In 1901, Kon established his own bookstore. In 1905, he also started publishing books, the first book being "Sintaksa srpskog jezika za srednje škole" (Syntax of Serbian Language for High Schools) by Janko Lukić. The book sell well, so two years later, he published a translation of Niccolò Machiavelli's The Prince, and then many more books by Serbian and foreign writers. Kon was innovative businessman. He was the first book publisher in Serbia who offered books on repayment via travelling salesmen. He also financed Serbian writers and writers' associations, so they can write books in peace, the books he will publish later. In 1906 he began publishing the journal Archives of Law and Social Sciences. The first catalogue of books of his publications Gece Kona came out in 1910. The catalogue contained 50 books, a selection that included many famous Serbian writers, including Mihailo Gavrilović, Slobodan Jovanović, Toma Živanović, Stojan Novaković and Gojko Niketić.

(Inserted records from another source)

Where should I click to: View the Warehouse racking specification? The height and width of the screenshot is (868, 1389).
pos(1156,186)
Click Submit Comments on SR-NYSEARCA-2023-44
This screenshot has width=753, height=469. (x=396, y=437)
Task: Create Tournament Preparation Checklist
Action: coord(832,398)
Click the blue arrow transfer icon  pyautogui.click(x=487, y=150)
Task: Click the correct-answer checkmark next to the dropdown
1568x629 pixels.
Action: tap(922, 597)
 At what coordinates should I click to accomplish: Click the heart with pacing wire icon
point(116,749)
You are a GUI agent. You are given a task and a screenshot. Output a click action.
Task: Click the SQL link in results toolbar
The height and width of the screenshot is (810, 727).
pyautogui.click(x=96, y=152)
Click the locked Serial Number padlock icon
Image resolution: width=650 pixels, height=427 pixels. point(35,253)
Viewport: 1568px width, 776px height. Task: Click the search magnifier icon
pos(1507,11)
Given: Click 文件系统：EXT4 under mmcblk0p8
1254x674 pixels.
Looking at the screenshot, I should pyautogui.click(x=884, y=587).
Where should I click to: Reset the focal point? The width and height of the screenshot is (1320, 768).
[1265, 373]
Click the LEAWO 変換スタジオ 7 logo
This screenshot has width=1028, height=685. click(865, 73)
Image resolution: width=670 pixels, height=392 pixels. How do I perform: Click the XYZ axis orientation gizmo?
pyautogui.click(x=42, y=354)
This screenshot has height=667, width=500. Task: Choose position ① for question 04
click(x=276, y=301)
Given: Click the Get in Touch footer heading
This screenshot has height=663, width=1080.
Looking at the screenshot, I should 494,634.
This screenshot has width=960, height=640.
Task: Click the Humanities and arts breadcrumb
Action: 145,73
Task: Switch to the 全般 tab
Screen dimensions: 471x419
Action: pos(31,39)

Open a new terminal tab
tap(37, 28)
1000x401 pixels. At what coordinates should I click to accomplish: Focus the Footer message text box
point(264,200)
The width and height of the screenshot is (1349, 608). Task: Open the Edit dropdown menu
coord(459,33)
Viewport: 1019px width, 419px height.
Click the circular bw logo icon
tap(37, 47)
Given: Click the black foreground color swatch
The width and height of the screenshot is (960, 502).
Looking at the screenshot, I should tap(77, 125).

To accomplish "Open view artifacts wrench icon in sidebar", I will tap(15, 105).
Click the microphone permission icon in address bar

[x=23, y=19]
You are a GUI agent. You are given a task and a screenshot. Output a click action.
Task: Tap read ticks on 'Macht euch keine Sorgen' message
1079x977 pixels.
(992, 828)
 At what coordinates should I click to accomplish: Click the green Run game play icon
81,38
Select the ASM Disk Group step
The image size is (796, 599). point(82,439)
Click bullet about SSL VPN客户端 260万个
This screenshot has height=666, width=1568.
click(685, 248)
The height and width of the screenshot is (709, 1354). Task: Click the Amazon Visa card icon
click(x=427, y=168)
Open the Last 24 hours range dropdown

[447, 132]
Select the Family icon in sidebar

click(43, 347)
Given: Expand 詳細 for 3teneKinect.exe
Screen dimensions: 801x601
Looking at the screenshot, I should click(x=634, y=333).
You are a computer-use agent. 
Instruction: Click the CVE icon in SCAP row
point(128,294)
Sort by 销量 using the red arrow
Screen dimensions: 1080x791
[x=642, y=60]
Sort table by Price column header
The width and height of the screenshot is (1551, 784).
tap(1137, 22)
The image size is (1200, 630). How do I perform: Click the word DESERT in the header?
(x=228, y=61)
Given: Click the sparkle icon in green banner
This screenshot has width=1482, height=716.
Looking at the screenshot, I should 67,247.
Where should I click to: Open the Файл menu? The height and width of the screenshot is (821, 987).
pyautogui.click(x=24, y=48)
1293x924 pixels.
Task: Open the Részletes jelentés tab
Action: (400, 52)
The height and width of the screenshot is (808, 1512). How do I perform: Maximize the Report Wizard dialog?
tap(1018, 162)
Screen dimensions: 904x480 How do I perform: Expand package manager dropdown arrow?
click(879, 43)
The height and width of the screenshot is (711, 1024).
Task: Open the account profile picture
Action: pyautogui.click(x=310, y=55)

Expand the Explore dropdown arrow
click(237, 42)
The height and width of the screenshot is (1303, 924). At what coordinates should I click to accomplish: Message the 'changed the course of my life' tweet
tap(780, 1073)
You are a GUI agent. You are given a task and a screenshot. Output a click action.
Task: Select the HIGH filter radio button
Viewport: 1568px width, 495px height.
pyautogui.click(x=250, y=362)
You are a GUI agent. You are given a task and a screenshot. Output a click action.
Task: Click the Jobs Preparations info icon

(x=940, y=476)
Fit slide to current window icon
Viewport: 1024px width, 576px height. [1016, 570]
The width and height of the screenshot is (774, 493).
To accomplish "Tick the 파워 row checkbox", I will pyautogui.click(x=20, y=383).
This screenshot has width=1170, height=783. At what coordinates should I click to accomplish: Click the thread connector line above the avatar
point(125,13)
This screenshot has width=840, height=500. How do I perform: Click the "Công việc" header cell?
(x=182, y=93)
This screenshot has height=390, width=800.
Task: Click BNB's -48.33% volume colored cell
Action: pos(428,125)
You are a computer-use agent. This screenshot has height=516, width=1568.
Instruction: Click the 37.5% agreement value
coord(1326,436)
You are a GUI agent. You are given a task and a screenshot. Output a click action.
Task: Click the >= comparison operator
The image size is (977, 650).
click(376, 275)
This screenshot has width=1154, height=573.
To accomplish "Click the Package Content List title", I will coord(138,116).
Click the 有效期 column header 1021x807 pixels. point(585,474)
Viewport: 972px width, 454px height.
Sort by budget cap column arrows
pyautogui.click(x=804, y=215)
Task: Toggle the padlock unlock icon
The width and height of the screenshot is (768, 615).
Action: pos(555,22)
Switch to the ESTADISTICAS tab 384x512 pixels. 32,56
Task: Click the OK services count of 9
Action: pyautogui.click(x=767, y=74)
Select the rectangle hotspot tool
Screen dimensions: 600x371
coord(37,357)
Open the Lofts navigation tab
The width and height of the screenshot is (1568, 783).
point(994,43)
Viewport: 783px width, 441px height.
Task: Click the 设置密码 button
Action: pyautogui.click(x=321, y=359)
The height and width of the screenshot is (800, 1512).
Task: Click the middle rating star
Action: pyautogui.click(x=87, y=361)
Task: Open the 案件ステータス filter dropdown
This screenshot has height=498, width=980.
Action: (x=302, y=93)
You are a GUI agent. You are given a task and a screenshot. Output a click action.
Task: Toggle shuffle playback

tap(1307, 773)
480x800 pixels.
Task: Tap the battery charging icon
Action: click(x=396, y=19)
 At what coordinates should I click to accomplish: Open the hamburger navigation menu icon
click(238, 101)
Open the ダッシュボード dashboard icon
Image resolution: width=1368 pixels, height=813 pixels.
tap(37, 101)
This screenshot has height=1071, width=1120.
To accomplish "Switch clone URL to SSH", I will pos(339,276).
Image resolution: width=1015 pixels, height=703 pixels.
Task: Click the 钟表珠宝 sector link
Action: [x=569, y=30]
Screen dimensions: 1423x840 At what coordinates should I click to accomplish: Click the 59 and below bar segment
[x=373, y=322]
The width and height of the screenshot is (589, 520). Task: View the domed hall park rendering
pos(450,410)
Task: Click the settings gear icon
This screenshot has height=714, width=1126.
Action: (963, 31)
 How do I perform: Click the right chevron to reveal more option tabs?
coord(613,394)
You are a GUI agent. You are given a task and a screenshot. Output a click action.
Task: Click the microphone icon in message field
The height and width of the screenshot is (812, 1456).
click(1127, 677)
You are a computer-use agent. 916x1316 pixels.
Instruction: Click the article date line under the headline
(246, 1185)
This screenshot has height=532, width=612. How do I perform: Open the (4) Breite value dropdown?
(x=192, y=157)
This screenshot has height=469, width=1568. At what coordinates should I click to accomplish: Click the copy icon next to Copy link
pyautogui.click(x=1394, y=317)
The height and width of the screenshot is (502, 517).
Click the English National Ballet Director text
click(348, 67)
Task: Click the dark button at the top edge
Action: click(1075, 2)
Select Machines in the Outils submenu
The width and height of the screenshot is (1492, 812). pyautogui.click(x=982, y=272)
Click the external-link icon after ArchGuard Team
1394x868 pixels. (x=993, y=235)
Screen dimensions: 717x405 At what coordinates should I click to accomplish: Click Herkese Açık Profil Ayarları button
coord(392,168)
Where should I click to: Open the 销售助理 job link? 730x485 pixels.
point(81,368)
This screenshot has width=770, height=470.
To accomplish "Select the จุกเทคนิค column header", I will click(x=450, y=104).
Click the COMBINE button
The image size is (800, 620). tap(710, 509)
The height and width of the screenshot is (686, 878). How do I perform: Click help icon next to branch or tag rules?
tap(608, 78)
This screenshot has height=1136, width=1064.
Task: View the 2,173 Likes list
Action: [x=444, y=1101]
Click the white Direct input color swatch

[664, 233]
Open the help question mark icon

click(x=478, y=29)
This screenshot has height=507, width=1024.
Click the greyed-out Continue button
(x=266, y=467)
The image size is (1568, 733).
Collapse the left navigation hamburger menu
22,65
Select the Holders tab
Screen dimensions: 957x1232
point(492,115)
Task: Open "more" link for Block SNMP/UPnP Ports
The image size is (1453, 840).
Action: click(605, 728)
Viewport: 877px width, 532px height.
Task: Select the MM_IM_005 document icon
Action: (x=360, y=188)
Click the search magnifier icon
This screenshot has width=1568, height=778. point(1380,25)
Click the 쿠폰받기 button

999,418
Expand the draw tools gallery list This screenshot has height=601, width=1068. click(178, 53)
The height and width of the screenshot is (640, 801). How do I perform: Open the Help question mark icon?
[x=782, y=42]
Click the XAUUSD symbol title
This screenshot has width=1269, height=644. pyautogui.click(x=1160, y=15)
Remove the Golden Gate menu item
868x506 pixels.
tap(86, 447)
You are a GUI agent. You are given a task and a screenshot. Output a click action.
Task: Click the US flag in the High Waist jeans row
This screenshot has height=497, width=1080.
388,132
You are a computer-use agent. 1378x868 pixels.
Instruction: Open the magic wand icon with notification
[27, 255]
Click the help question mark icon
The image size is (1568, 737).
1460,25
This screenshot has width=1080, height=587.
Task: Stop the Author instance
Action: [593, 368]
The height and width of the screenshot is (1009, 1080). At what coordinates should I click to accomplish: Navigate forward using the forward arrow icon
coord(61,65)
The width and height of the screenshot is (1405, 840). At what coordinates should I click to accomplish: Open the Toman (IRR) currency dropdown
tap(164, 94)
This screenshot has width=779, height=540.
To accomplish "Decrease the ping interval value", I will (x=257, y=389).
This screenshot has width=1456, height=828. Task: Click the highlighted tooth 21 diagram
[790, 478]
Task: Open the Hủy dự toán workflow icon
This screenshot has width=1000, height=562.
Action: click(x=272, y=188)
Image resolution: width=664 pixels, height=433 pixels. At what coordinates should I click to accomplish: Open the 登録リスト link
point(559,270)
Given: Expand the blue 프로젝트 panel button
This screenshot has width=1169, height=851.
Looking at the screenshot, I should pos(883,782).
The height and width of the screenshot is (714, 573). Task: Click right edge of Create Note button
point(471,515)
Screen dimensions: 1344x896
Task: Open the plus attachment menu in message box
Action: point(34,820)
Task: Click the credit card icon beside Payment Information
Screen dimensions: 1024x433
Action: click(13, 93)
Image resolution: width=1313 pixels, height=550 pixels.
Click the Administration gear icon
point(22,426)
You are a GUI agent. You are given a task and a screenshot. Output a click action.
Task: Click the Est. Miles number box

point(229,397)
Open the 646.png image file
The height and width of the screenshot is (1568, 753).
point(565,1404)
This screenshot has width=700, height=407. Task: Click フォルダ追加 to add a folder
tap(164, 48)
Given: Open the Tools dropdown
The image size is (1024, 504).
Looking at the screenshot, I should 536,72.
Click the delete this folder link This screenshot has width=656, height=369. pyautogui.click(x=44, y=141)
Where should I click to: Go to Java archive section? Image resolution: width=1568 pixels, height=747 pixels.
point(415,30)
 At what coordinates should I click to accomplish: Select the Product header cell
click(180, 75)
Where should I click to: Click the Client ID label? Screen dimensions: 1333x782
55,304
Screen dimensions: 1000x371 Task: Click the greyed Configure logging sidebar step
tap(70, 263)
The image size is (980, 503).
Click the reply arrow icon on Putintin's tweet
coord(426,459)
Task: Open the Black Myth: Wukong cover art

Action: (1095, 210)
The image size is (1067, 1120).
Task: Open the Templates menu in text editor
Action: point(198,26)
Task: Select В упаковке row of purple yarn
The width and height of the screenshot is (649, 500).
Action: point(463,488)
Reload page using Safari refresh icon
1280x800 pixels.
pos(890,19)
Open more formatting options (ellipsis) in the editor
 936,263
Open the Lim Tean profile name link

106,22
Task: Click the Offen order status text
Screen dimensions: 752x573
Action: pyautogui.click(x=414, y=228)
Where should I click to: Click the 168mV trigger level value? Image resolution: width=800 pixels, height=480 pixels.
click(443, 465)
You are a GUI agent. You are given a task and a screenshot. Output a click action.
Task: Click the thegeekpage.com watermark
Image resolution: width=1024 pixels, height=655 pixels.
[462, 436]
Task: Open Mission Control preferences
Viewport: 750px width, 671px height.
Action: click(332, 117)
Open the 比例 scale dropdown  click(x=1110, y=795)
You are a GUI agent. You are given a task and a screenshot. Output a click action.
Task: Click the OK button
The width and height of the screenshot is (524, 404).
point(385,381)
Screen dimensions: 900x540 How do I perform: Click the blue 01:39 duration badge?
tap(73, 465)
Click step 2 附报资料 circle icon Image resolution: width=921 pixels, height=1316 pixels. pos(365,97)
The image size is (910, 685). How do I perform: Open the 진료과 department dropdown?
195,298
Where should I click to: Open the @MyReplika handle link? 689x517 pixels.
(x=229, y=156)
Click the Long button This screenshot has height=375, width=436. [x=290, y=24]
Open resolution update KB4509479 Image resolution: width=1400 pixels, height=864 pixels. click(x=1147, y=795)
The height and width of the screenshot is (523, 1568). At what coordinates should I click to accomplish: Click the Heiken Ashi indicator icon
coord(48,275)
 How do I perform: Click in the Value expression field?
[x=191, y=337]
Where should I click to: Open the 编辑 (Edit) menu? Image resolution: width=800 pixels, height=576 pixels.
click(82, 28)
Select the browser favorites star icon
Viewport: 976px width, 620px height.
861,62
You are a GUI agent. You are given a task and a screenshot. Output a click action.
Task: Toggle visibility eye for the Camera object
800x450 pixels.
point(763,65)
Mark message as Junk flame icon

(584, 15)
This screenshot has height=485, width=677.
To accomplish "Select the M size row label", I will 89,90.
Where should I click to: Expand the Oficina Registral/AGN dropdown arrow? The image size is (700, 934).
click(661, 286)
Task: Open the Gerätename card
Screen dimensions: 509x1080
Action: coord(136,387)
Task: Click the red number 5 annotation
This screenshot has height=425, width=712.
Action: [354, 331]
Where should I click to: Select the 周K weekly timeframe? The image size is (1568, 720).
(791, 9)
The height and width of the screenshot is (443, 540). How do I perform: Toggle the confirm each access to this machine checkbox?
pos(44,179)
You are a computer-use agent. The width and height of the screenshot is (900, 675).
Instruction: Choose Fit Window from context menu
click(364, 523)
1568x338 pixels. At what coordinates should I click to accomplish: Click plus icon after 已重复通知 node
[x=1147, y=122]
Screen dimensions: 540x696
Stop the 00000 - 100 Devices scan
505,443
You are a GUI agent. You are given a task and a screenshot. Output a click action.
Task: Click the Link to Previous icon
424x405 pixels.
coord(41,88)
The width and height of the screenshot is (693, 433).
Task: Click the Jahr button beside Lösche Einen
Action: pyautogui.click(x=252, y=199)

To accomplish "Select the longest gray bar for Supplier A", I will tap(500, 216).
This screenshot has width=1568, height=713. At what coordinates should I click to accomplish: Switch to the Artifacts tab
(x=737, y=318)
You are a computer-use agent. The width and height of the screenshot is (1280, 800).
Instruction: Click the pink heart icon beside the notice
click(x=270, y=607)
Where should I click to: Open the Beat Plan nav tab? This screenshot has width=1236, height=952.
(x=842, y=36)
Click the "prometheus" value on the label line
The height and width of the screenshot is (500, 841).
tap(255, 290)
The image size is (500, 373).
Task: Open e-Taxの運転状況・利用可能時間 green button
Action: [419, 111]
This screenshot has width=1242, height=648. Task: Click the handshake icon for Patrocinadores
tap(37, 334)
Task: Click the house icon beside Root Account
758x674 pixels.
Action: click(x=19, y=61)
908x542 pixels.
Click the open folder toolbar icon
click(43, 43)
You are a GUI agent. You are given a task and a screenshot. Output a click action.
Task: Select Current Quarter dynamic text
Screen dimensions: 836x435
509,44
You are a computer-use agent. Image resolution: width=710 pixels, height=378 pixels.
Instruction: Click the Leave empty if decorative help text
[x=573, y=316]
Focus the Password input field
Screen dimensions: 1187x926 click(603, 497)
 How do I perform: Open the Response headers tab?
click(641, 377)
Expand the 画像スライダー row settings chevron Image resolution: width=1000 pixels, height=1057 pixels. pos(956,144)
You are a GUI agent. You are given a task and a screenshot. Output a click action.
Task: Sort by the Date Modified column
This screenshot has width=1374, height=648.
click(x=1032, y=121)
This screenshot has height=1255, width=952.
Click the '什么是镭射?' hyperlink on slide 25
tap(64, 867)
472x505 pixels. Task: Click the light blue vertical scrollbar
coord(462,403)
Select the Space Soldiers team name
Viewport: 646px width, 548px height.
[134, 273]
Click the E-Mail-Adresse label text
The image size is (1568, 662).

During the World War I, Belgrade was occupied by the Austro-Hungarian army. Kon was arrested by the occupiers and sent to prisoners' camp in Neusiedl am See, Austria, where he was held until 1918. His company was closed during the occupation and the books from his bookstore printed in English, French and Russian were publicly burnt by the occupiers.

After the end of World War I, Kon returned to Belgrade and continued his business. When the first Serbian Society of book publishers was established in 1921, Kon became its vice-president, and in 1929 was elected president of the Society. 1930s were especially successful years for Kon's company. His company became the largest book publisher in Yugoslavia with over 200 new books published yearly. This made Kon a rich man. He built a new villa in Dobračina street and moved there in 1924. He was also one of the first Belgraders to own a private luxury car. In this period, he spent a lot of money financing Serbian writers. He started several very popular editorial collections including the famous "Plava ptica" collection of young adult novels. From his premises in Belgrade he published over 3,500 books before his business was closed in 1941.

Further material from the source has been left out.